## INFORMATION GIVEN
┌────────

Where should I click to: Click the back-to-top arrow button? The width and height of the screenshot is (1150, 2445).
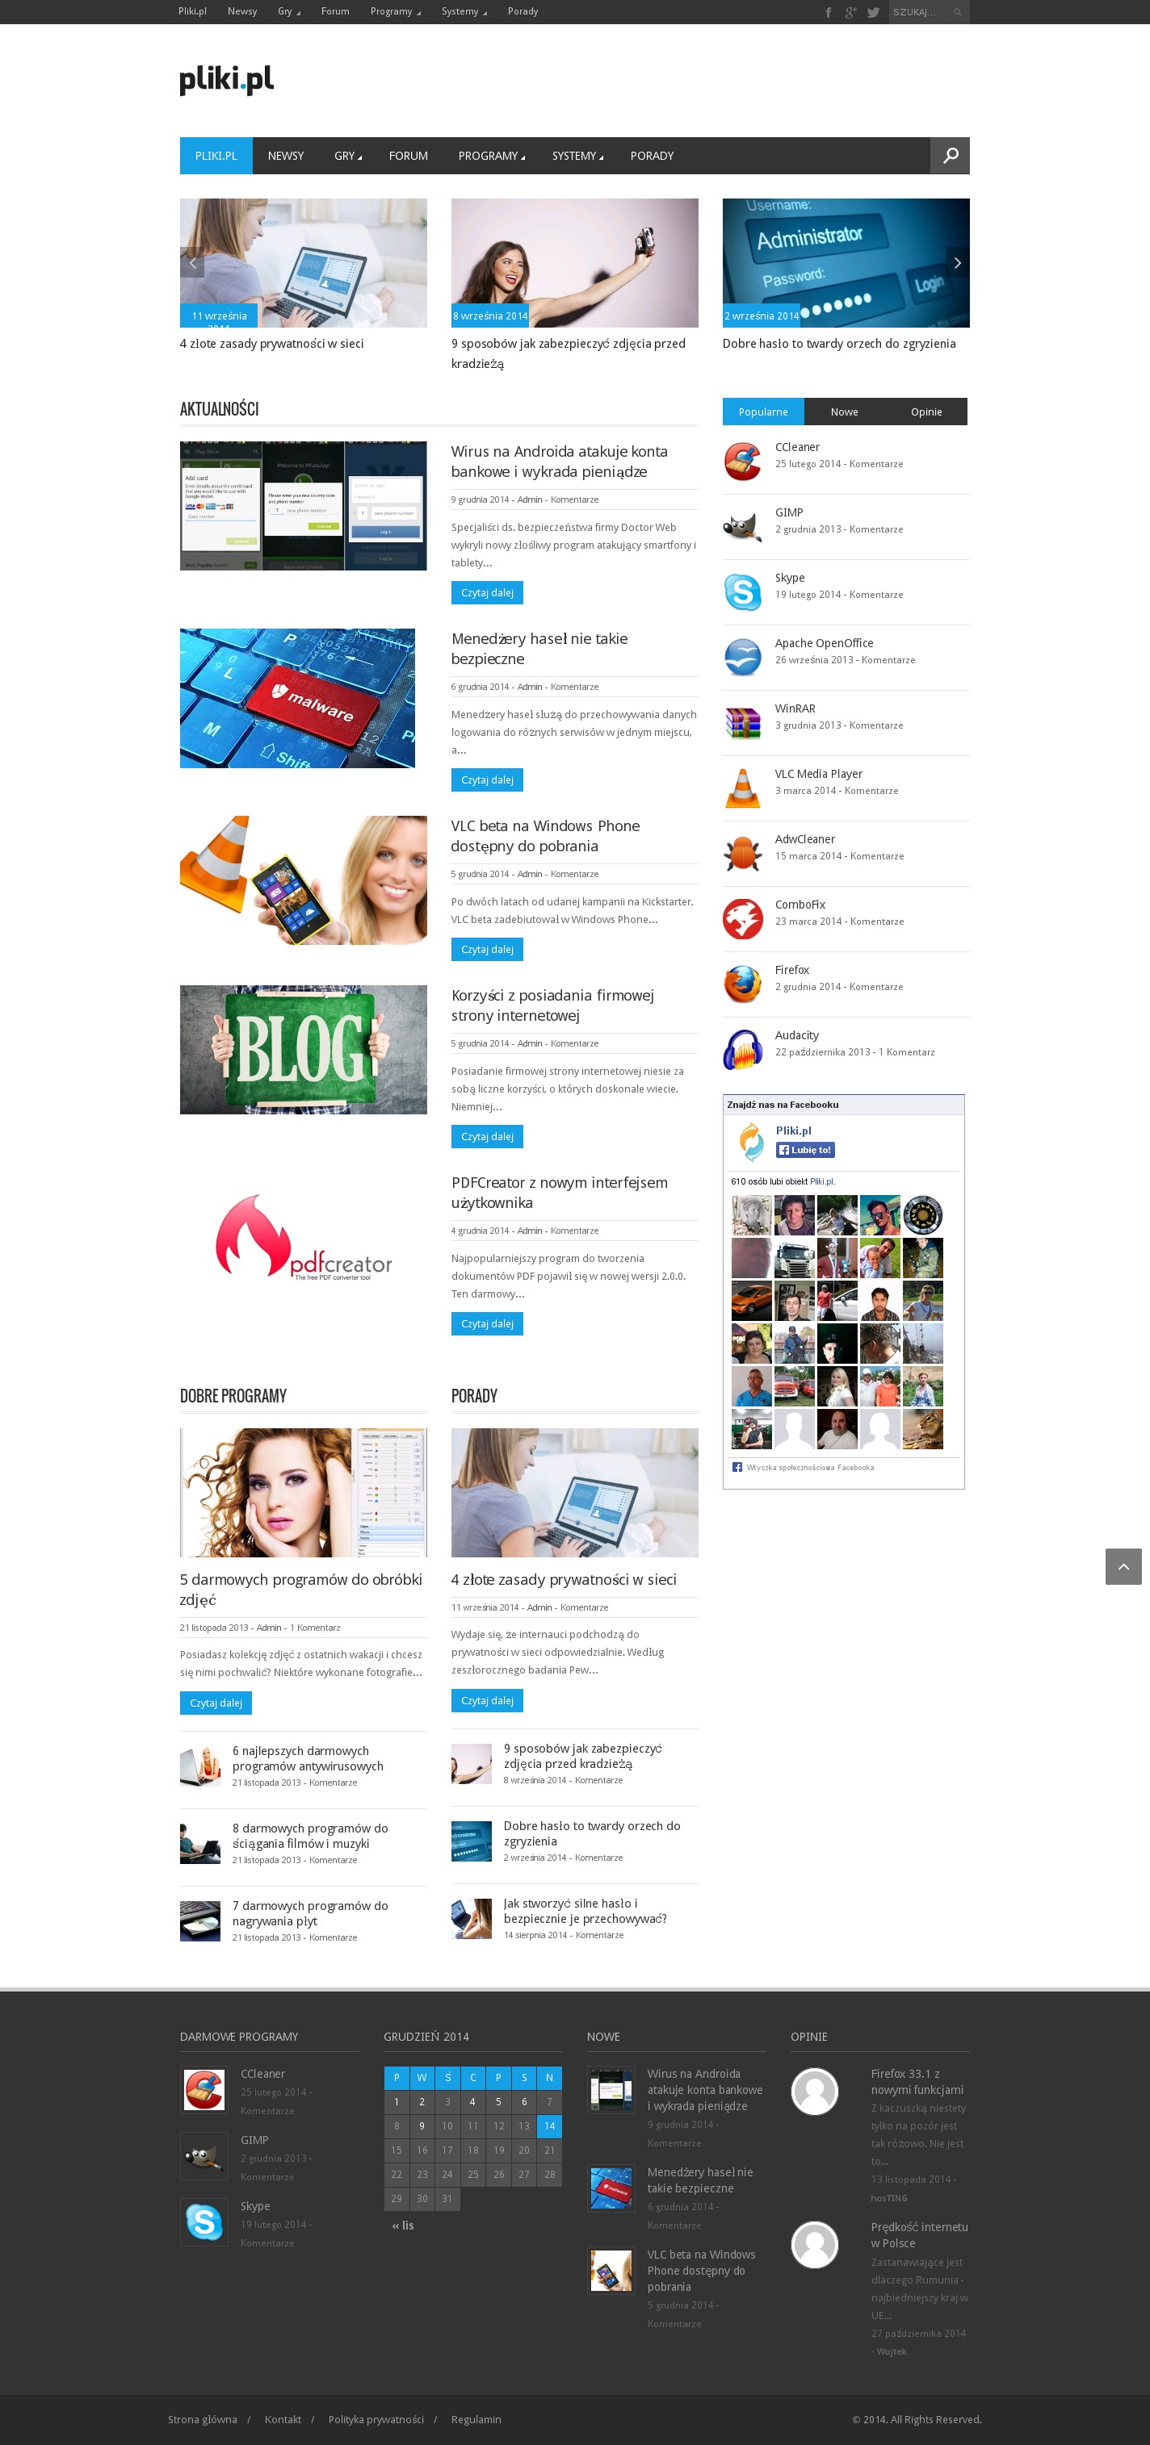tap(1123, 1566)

└────────
┌────────

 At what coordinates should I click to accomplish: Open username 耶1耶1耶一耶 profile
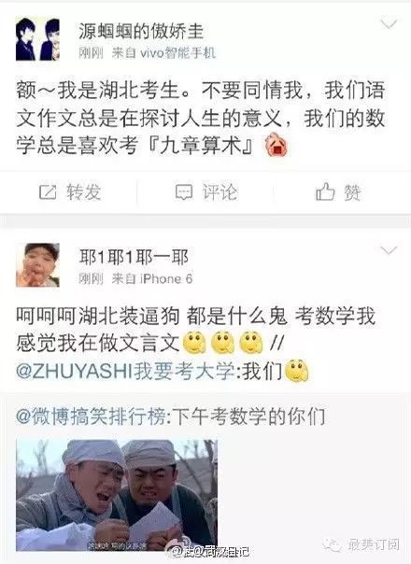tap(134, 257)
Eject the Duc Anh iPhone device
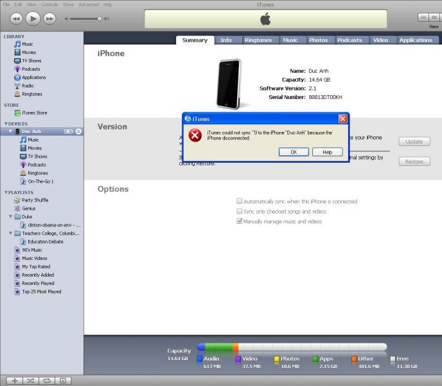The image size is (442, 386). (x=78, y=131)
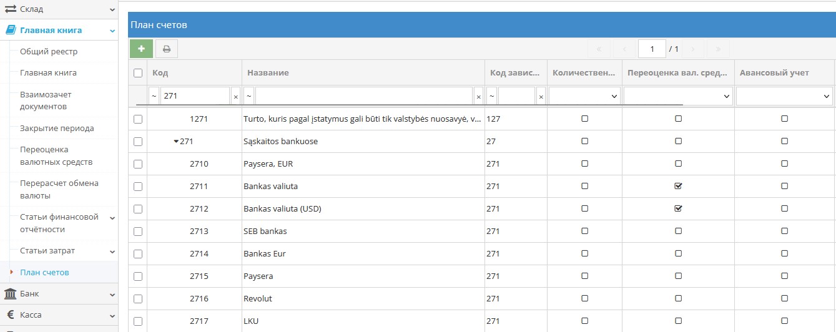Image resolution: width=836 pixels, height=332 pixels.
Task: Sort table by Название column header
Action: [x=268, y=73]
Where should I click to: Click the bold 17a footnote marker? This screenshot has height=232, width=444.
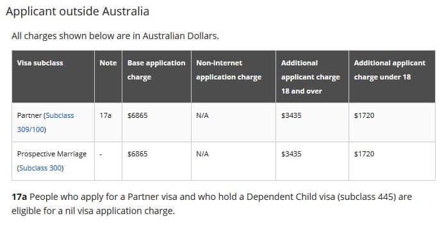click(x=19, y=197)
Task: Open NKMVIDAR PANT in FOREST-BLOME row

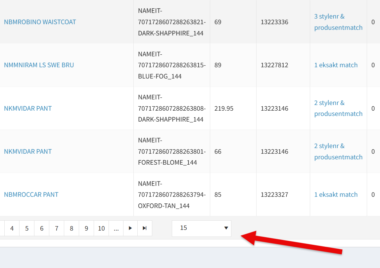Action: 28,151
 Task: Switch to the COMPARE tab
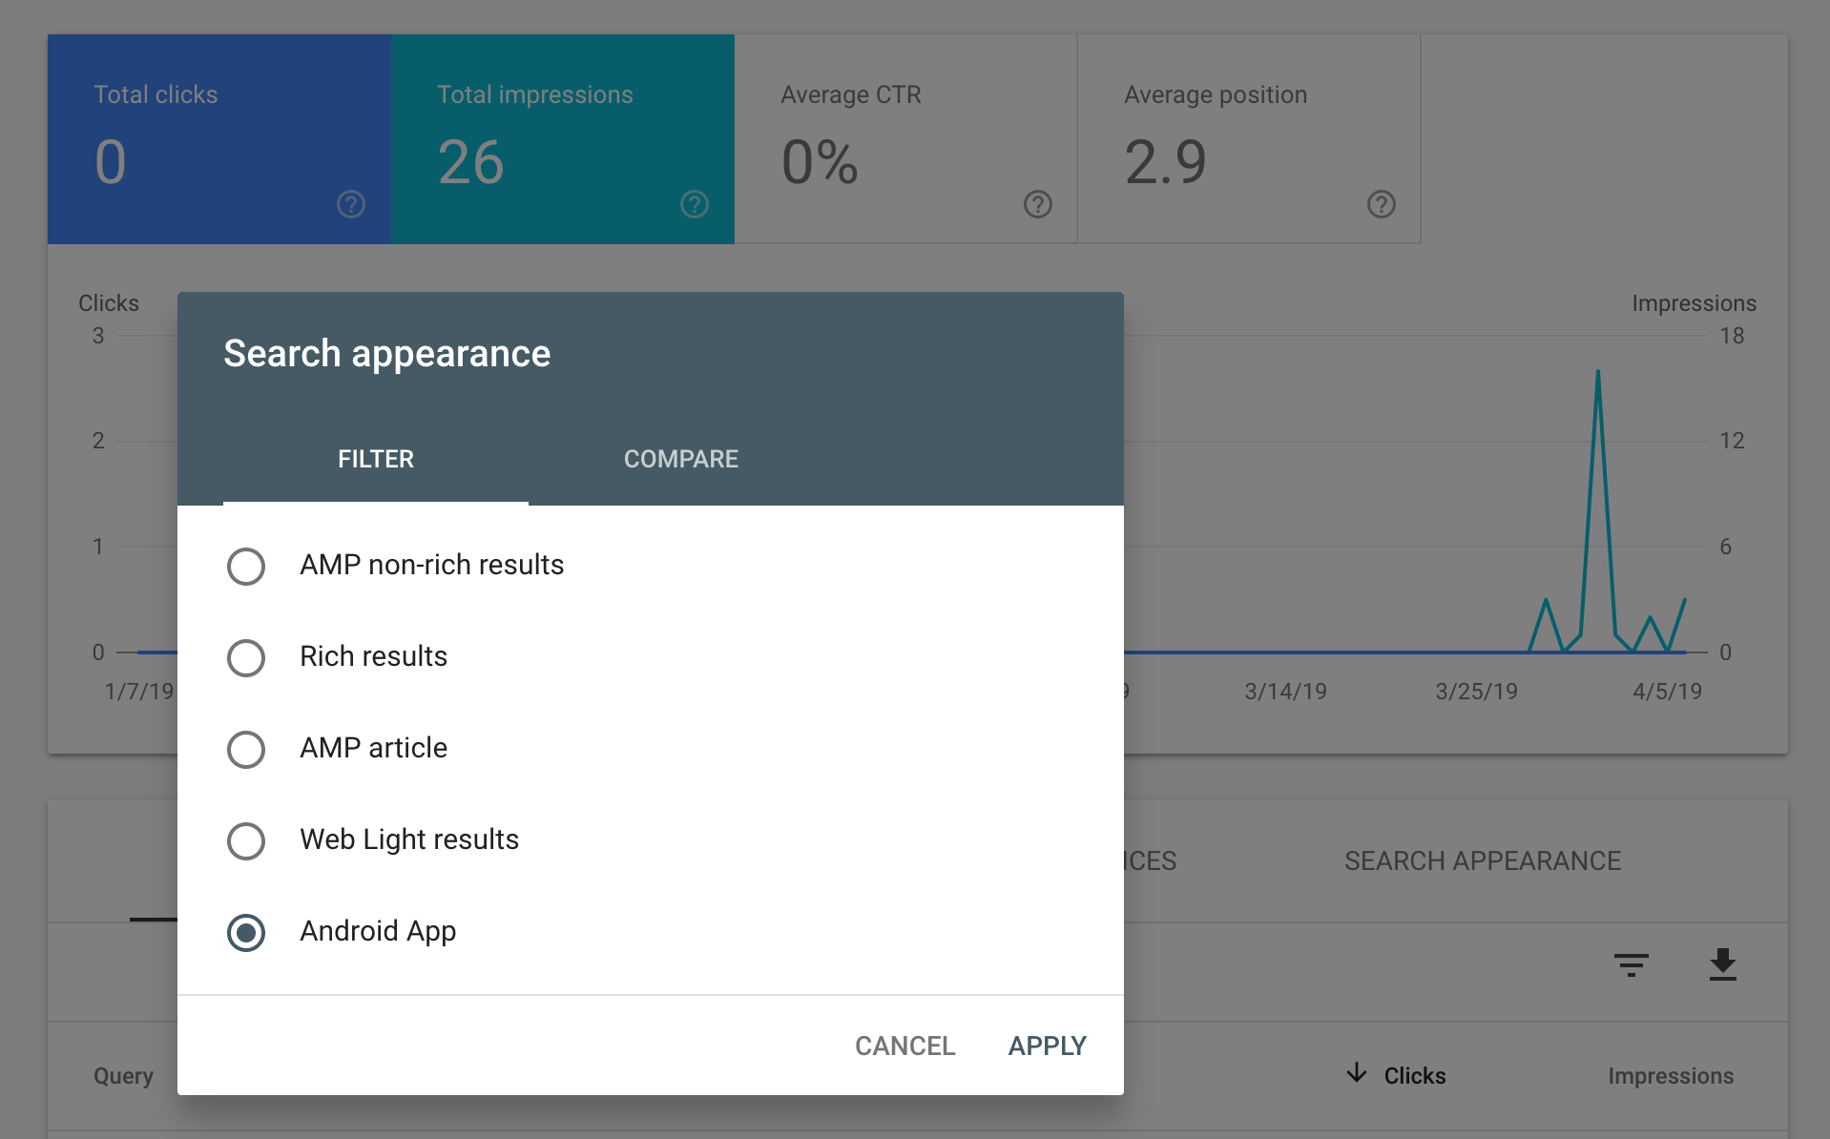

└────────
┌────────

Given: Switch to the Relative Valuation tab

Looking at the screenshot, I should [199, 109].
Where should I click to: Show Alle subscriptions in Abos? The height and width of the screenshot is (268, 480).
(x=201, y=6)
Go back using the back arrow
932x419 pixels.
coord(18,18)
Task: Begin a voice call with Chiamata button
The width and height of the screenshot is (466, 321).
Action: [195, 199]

└────────

## TASK GOAL
Word for word, repeat the lines above from the one with "Task: Open NKMVIDAR PANT in FOREST-BLOME row" through the one with "Task: Switch to the COMPARE tab", and nothing beyond them. Omit the pictures.

## ANSWER SPACE
Task: Open NKMVIDAR PANT in FOREST-BLOME row

Action: 28,151
 Task: Switch to the COMPARE tab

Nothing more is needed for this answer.